** start **

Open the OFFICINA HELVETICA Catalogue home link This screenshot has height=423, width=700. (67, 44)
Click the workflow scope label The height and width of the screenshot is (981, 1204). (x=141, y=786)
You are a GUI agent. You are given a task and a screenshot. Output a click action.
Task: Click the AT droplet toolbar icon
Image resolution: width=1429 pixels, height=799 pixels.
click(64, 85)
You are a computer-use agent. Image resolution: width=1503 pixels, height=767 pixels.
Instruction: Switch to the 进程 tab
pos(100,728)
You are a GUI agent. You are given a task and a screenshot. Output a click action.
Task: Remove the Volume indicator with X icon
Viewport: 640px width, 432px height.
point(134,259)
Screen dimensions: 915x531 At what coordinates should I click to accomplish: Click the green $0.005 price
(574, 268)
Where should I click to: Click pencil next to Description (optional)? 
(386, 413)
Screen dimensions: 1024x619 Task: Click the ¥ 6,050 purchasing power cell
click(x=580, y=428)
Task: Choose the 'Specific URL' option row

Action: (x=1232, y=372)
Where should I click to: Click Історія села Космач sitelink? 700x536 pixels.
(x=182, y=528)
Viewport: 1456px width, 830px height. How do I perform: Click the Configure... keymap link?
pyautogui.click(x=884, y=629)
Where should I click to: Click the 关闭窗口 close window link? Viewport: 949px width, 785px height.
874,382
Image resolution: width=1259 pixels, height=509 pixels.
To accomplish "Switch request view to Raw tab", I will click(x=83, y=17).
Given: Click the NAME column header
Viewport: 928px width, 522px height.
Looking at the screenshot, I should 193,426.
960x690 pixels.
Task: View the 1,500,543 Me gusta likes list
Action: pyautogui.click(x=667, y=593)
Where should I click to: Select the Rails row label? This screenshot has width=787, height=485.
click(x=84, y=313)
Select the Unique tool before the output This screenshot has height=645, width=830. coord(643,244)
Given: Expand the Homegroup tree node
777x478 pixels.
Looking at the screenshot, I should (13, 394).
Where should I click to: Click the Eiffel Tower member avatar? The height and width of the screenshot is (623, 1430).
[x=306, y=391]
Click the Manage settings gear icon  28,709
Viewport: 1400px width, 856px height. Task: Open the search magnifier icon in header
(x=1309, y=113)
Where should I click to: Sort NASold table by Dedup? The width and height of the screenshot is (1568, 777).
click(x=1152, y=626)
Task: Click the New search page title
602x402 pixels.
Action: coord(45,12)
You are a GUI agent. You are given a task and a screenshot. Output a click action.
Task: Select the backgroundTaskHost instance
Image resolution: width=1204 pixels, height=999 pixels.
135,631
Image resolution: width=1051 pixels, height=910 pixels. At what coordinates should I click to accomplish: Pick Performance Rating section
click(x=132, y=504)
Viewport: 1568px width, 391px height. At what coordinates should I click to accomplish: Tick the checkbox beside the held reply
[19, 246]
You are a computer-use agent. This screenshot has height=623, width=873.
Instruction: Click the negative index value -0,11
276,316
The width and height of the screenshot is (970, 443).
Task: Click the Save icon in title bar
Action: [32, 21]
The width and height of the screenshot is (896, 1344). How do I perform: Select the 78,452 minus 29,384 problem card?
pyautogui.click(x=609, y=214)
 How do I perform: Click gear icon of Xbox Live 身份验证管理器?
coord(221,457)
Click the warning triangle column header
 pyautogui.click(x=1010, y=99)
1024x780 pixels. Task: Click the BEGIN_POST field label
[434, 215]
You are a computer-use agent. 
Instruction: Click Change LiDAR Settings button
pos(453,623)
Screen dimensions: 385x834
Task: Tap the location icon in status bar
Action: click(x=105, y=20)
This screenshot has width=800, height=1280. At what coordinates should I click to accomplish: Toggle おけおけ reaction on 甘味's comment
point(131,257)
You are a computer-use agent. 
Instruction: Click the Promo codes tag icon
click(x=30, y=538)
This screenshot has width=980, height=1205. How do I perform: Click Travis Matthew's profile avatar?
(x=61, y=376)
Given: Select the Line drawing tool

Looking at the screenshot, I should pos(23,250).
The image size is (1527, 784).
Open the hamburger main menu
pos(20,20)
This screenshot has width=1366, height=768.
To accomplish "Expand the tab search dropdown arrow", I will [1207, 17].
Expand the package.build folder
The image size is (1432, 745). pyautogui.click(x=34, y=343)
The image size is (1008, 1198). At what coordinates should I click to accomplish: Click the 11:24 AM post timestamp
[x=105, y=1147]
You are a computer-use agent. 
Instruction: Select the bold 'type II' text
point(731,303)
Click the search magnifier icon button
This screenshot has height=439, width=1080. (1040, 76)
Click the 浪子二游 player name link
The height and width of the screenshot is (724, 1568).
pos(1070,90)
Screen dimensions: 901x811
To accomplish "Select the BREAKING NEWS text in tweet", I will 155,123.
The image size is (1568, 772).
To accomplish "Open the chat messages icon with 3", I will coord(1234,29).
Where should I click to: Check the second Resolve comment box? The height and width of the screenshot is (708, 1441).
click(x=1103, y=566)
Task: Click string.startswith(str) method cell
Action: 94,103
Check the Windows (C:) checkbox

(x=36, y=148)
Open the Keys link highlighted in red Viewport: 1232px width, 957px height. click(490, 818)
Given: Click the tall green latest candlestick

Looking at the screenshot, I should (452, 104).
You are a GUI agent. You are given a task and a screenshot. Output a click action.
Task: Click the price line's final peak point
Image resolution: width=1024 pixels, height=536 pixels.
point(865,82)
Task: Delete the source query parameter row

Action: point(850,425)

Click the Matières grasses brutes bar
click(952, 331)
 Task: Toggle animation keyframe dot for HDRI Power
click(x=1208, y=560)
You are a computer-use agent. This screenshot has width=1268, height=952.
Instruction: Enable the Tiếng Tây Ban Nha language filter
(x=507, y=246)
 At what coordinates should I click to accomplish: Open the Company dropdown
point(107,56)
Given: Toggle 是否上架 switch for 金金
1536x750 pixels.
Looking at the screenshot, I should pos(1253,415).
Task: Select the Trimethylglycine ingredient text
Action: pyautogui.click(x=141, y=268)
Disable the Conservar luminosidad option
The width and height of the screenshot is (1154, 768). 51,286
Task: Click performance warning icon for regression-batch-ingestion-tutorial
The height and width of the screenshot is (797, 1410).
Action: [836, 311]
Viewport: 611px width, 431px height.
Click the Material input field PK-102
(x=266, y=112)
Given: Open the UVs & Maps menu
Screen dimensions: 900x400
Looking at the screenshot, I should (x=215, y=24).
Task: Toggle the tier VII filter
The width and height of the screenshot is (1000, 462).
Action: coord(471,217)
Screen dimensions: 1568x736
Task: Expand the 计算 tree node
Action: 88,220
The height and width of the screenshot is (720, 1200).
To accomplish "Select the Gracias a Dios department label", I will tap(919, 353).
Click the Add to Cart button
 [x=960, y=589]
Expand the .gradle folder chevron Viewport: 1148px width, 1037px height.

** end **

_PROBLEM DETAILS_
Rewrite all the data above, substituting "Where do I click to" for every "Where should I click to" and keeping everything else the same.

_SOLVED EXERCISE_
Open the OFFICINA HELVETICA Catalogue home link This screenshot has height=423, width=700. (67, 44)
Click the workflow scope label The height and width of the screenshot is (981, 1204). (x=141, y=786)
You are a GUI agent. You are given a task and a screenshot. Output a click action.
Task: Click the AT droplet toolbar icon
Image resolution: width=1429 pixels, height=799 pixels.
click(64, 85)
You are a computer-use agent. Image resolution: width=1503 pixels, height=767 pixels.
Instruction: Switch to the 进程 tab
pos(100,728)
You are a GUI agent. You are given a task and a screenshot. Output a click action.
Task: Remove the Volume indicator with X icon
Viewport: 640px width, 432px height.
point(134,259)
Screen dimensions: 915x531 At what coordinates should I click to accomplish: Click the green $0.005 price
(574, 268)
Where do I click to: Click pencil next to Description (optional)? 
(386, 413)
Screen dimensions: 1024x619 Task: Click the ¥ 6,050 purchasing power cell
click(x=580, y=428)
Task: Choose the 'Specific URL' option row

Action: (x=1232, y=372)
Where do I click to: Click Історія села Космач sitelink? 700x536 pixels.
(x=182, y=528)
Viewport: 1456px width, 830px height. How do I perform: Click the Configure... keymap link?
pyautogui.click(x=884, y=629)
Where do I click to: Click the 关闭窗口 close window link? Viewport: 949px width, 785px height.
874,382
Image resolution: width=1259 pixels, height=509 pixels.
To accomplish "Switch request view to Raw tab", I will click(x=83, y=17).
Given: Click the NAME column header
Viewport: 928px width, 522px height.
Looking at the screenshot, I should 193,426.
960x690 pixels.
Task: View the 1,500,543 Me gusta likes list
Action: pyautogui.click(x=667, y=593)
Where do I click to: Select the Rails row label? This screenshot has width=787, height=485.
click(x=84, y=313)
Select the Unique tool before the output This screenshot has height=645, width=830. coord(643,244)
Given: Expand the Homegroup tree node
777x478 pixels.
Looking at the screenshot, I should (13, 394).
Where do I click to: Click the Eiffel Tower member avatar? The height and width of the screenshot is (623, 1430).
[x=306, y=391]
Click the Manage settings gear icon  28,709
Viewport: 1400px width, 856px height. Task: Open the search magnifier icon in header
(x=1309, y=113)
Where do I click to: Sort NASold table by Dedup? The width and height of the screenshot is (1568, 777).
click(x=1152, y=626)
Task: Click the New search page title
602x402 pixels.
Action: coord(45,12)
You are a GUI agent. You are given a task and a screenshot. Output a click action.
Task: Select the backgroundTaskHost instance
Image resolution: width=1204 pixels, height=999 pixels.
135,631
Image resolution: width=1051 pixels, height=910 pixels. At what coordinates should I click to accomplish: Pick Performance Rating section
click(x=132, y=504)
Viewport: 1568px width, 391px height. At what coordinates should I click to accomplish: Tick the checkbox beside the held reply
[19, 246]
You are a computer-use agent. This screenshot has height=623, width=873.
Instruction: Click the negative index value -0,11
276,316
The width and height of the screenshot is (970, 443).
Task: Click the Save icon in title bar
Action: [32, 21]
The width and height of the screenshot is (896, 1344). How do I perform: Select the 78,452 minus 29,384 problem card?
pyautogui.click(x=609, y=214)
 How do I perform: Click gear icon of Xbox Live 身份验证管理器?
coord(221,457)
Click the warning triangle column header
 pyautogui.click(x=1010, y=99)
1024x780 pixels. Task: Click the BEGIN_POST field label
[434, 215]
You are a computer-use agent. 
Instruction: Click Change LiDAR Settings button
pos(453,623)
Screen dimensions: 385x834
Task: Tap the location icon in status bar
Action: click(x=105, y=20)
This screenshot has width=800, height=1280. At what coordinates should I click to accomplish: Toggle おけおけ reaction on 甘味's comment
point(131,257)
You are a computer-use agent. 
Instruction: Click the Promo codes tag icon
click(x=30, y=538)
This screenshot has width=980, height=1205. How do I perform: Click Travis Matthew's profile avatar?
(x=61, y=376)
Given: Select the Line drawing tool

Looking at the screenshot, I should pos(23,250).
The image size is (1527, 784).
Open the hamburger main menu
pos(20,20)
This screenshot has width=1366, height=768.
To accomplish "Expand the tab search dropdown arrow", I will [1207, 17].
Expand the package.build folder
The image size is (1432, 745). pyautogui.click(x=34, y=343)
The image size is (1008, 1198). At what coordinates should I click to accomplish: Click the 11:24 AM post timestamp
[x=105, y=1147]
You are a computer-use agent. 
Instruction: Select the bold 'type II' text
point(731,303)
Click the search magnifier icon button
This screenshot has height=439, width=1080. (1040, 76)
Click the 浪子二游 player name link
The height and width of the screenshot is (724, 1568).
pos(1070,90)
Screen dimensions: 901x811
To accomplish "Select the BREAKING NEWS text in tweet", I will 155,123.
The image size is (1568, 772).
To accomplish "Open the chat messages icon with 3", I will coord(1234,29).
Where do I click to: Check the second Resolve comment box? The height and width of the screenshot is (708, 1441).
click(x=1103, y=566)
Task: Click string.startswith(str) method cell
Action: 94,103
Check the Windows (C:) checkbox

(x=36, y=148)
Open the Keys link highlighted in red Viewport: 1232px width, 957px height. click(490, 818)
Given: Click the tall green latest candlestick

Looking at the screenshot, I should (452, 104).
You are a GUI agent. You are given a task and a screenshot. Output a click action.
Task: Click the price line's final peak point
Image resolution: width=1024 pixels, height=536 pixels.
point(865,82)
Task: Delete the source query parameter row

Action: point(850,425)

Click the Matières grasses brutes bar
click(952, 331)
 Task: Toggle animation keyframe dot for HDRI Power
click(x=1208, y=560)
You are a computer-use agent. This screenshot has width=1268, height=952.
Instruction: Enable the Tiếng Tây Ban Nha language filter
(x=507, y=246)
 At what coordinates should I click to accomplish: Open the Company dropdown
point(107,56)
Given: Toggle 是否上架 switch for 金金
1536x750 pixels.
Looking at the screenshot, I should pos(1253,415).
Task: Select the Trimethylglycine ingredient text
Action: pyautogui.click(x=141, y=268)
Disable the Conservar luminosidad option
The width and height of the screenshot is (1154, 768). 51,286
Task: Click performance warning icon for regression-batch-ingestion-tutorial
The height and width of the screenshot is (797, 1410).
Action: [836, 311]
Viewport: 611px width, 431px height.
Click the Material input field PK-102
(x=266, y=112)
Given: Open the UVs & Maps menu
Screen dimensions: 900x400
Looking at the screenshot, I should (x=215, y=24).
Task: Toggle the tier VII filter
The width and height of the screenshot is (1000, 462).
Action: coord(471,217)
Screen dimensions: 1568x736
Task: Expand the 计算 tree node
Action: 88,220
The height and width of the screenshot is (720, 1200).
To accomplish "Select the Gracias a Dios department label", I will tap(919, 353).
Click the Add to Cart button
 [x=960, y=589]
Expand the .gradle folder chevron Viewport: 1148px width, 1037px height.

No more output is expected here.